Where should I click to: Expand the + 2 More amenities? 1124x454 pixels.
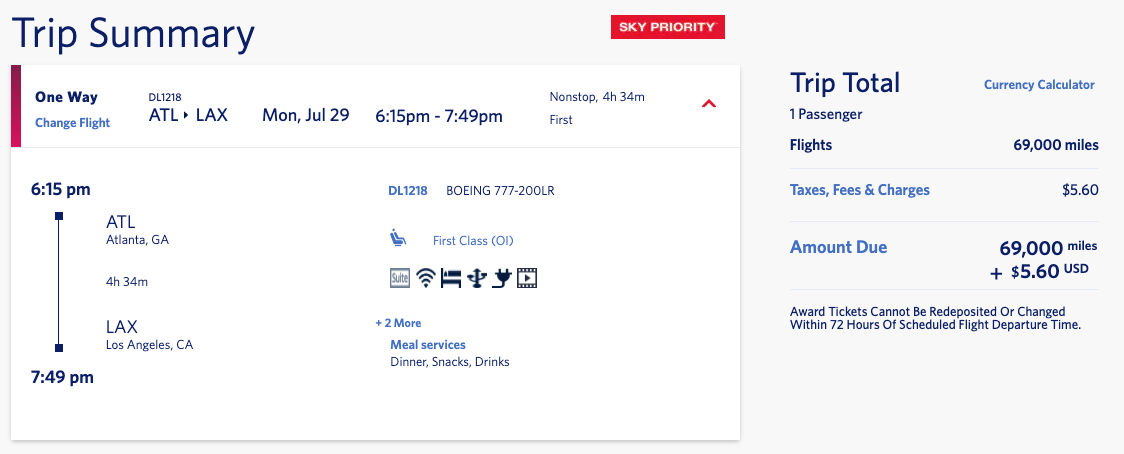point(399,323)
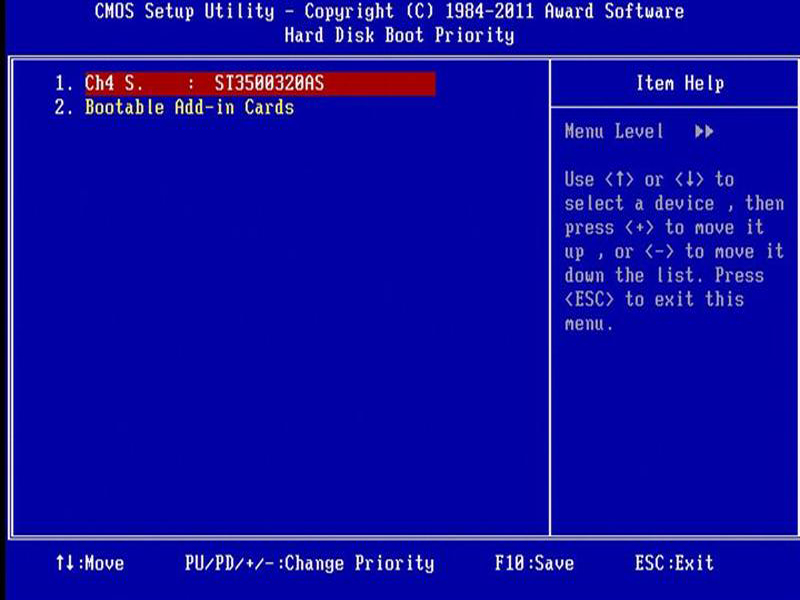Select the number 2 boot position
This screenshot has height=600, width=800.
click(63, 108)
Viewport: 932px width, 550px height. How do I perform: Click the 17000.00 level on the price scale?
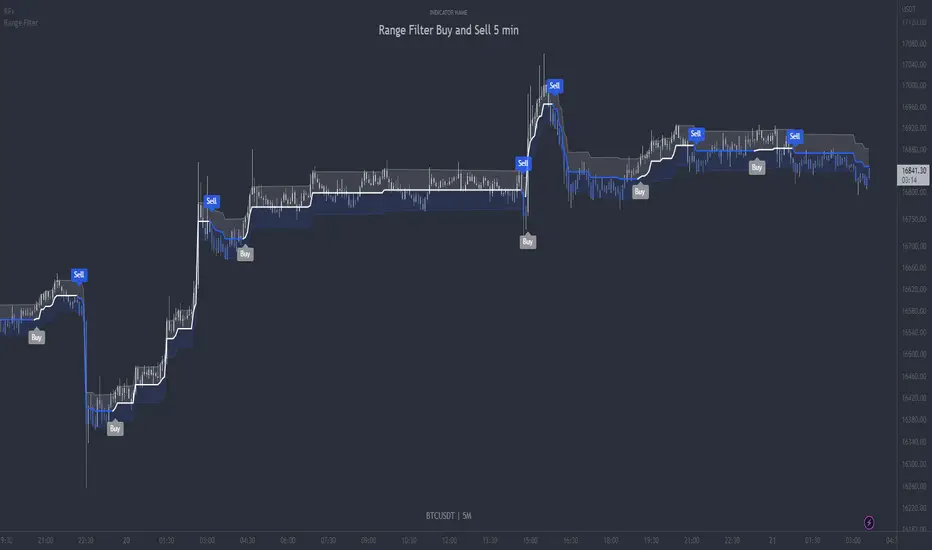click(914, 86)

- - - -

**Your assignment**
Print all records word for word, no images.

**Your solution**
Where should I click to: Expand the + 2 More amenities? 1124x454 pixels.
point(399,323)
Select the number 2 boot position
This screenshot has height=600, width=800.
click(63, 108)
Viewport: 932px width, 550px height. How do I perform: Click the 17000.00 level on the price scale?
click(914, 86)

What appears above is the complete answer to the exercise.